- Extract:
○ ○ ○ ○ ○ ○ ○

New Sony Designed, But Not Made By, 4K TV’s, Seriously Overpriced When Compared To LG & Samsung
Sony is back trying to flog expensive TV’s; the only problem is the bulk of their TV’s are not made by Sony and their brand is no longer a major force when compared to the likes of Samsung and LG, even Chinese brand Hisense is outselling Sony TV’s in the Australian market.
At JB Hi Fi a new release Sony 75” Ultra High Definition is being offered for $7,648, this is discounted down from $8,998. A similar LG 75” TV can be purchased for $5,948 a difference of $1,700, a similar Samsung model is $5,523.
The big difference is that both Samsung and LG manufacturer their own premium TV’s while Sony who design their TV’s must work with third party component and TV manufacturers to make their offerings because they sold or closed their TV manufacturing operations.
Sony`s bleeding television business has not made a profit for nearly a decade and their new top end OLED TV is basically a Sony designed TV wrapped around an LG manufactured OLED TV panel.

○ ○ ○ ○ ○ ○ ○

- Data for analysis:
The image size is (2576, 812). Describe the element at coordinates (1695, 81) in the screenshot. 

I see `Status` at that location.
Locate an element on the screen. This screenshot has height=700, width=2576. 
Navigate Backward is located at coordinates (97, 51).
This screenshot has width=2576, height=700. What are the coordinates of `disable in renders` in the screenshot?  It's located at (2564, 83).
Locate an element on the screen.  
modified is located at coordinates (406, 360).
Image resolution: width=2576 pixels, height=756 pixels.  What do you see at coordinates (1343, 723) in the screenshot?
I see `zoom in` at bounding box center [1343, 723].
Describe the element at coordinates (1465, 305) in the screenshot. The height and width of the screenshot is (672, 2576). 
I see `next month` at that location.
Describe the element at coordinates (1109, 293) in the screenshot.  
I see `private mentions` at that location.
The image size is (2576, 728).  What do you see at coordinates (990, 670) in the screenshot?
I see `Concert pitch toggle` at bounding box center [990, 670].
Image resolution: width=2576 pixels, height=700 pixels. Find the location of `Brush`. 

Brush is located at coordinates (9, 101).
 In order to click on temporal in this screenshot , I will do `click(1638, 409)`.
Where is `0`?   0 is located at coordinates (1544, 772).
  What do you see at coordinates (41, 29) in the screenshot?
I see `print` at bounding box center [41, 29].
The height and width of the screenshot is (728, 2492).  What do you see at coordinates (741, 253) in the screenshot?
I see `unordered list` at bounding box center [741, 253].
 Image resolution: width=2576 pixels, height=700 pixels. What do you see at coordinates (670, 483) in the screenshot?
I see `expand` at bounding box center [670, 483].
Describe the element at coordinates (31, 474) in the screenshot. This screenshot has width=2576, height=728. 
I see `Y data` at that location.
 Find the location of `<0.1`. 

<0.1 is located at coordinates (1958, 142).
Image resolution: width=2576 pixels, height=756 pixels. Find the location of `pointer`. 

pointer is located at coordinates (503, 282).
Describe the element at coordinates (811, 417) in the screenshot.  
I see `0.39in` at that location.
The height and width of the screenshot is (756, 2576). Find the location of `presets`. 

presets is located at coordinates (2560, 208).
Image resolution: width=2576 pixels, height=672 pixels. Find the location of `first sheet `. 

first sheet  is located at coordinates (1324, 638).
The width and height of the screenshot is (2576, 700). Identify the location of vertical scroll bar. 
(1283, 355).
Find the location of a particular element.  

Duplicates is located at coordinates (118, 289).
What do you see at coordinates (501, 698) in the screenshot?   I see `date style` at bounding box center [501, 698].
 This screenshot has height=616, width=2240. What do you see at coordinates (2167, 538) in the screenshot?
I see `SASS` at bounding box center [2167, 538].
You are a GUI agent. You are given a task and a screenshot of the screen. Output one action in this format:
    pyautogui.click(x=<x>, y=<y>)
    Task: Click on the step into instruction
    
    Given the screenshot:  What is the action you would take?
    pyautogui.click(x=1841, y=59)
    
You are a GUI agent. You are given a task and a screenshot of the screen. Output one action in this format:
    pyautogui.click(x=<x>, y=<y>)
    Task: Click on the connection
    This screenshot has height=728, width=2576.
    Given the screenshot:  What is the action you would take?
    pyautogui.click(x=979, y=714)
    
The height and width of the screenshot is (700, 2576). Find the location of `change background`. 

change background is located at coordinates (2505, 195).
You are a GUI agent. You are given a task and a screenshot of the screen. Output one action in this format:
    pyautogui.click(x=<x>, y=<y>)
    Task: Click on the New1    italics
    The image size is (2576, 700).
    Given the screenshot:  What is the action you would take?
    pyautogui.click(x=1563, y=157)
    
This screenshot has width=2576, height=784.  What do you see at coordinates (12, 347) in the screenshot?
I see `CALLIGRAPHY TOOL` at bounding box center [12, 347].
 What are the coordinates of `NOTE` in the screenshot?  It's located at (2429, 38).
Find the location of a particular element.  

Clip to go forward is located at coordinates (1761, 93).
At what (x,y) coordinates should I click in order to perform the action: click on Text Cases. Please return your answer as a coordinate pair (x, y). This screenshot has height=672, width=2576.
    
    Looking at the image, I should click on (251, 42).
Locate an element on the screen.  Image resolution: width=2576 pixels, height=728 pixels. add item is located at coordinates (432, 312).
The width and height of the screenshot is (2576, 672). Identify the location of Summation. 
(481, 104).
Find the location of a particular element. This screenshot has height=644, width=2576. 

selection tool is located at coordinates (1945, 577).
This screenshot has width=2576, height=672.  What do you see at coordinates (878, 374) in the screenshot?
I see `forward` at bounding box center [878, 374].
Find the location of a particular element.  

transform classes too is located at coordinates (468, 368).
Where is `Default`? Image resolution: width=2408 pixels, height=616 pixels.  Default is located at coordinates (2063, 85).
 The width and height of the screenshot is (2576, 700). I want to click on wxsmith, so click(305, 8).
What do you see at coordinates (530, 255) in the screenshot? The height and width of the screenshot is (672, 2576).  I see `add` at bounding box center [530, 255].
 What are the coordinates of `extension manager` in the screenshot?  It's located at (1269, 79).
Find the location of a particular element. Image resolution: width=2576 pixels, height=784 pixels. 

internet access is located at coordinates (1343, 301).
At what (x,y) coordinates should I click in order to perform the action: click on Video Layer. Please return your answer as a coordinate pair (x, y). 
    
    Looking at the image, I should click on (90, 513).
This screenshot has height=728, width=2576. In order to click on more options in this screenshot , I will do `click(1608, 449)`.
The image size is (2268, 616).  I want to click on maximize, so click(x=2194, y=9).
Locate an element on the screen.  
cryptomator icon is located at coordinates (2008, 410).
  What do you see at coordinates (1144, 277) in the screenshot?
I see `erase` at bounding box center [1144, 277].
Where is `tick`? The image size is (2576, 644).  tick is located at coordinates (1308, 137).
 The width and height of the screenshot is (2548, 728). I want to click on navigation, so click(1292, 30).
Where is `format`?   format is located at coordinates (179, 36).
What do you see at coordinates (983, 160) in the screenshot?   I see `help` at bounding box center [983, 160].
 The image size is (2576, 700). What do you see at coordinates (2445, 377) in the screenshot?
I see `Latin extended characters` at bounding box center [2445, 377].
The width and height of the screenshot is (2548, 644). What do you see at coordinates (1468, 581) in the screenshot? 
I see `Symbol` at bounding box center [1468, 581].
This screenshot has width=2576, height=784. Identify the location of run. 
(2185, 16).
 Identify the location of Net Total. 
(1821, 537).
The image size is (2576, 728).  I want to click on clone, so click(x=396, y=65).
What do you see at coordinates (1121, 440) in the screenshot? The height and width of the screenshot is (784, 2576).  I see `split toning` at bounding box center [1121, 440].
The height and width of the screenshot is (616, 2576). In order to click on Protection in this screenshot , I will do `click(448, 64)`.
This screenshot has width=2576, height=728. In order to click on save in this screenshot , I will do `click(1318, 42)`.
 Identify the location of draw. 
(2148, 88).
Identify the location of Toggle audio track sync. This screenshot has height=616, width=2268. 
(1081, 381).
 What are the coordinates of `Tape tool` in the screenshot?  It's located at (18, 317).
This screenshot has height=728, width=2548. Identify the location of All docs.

○ ○ ○ ○ ○ ○ ○

- Assignment 1: Copy the passage of the Sony TV article from "New Sony Designed, But" to "model is $5,523.".
- Assignment 2: Render this sentence from the Sony TV article in Spanish: "Sony`s bleeding television business has not made a profit for nearly a decade and their new top end OLED TV is basically a Sony designed TV wrapped around an LG manufactured OLED TV panel."
- Assignment 3: Write the next part of the article on Sony's overpriced 4K TVs, picking up after its final sentence.
The records were taken from a separate source.

- Reply 1:
New Sony Designed, But Not Made By, 4K TV’s, Seriously Overpriced When Compared To LG & Samsung
Sony is back trying to flog expensive TV’s; the only problem is the bulk of their TV’s are not made by Sony and their brand is no longer a major force when compared to the likes of Samsung and LG, even Chinese brand Hisense is outselling Sony TV’s in the Australian market.
At JB Hi Fi a new release Sony 75” Ultra High Definition is being offered for $7,648, this is discounted down from $8,998. A similar LG 75” TV can be purchased for $5,948 a difference of $1,700, a similar Samsung model is $5,523.

- Reply 2: El negocio de televisores de Sony, que no deja de perder dinero, no ha obtenido beneficios desde hace casi una década, y su nuevo televisor OLED de gama alta es básicamente un televisor diseñado por Sony construido en torno a un panel OLED fabricado por LG.

- Reply 3:
More than a decade ago this brand dominated in the CRT TV market, then in the early 2000’s, Sony began to lose its competitive edge. Reluctant to let go or even get out of their CRT business the Company struggled to deliver flat panel TV’s, they even struggled to decide whether they would go with plasma or LCD models.
They eventually cut a deal with Samsung in what was billed as a 50/50 joint venture with the Korean manufacturer to make plasma TV’s, the deal was in fact a 49% Sony and 51% Samsung deal that resulted in Sony accusing Samsung of giving priority to their panels as opposed to Sony.
This was a period when Samsung moved to undercut its higher-priced TVs and stereos.
As Sony struggled to get a foothold in the new flat panel TV market, Apple was stripping away their lucrative Walkman MP3 player market with their new iPods.
Sony moved to investing in Insurance and movie studio’s both business struggled.
In Australia Sony management got offended when SmartHouse and ChannelNews dared to suggest the big Japanese Company was in trouble.
They tried desperately to shut down our stories about their failures to the extent that they moved to try and discredit our reputation. This backfired when we revealed that the Australian Company was in serious trouble.
Back in 2010 we exclusively revealed that Sony Australia was involved in a dispute with the Australian Taxation Office (ATO) for around A$53 million of back taxes and penalties.
At the time Sony was hovering between #1 and 2 in the Australian TV market, we then revealed that this dispute which related in part to the transfer pricing of Sony TV’s in Australia had resulted in the local subsidiary being hit for the full $53M that was in dispute.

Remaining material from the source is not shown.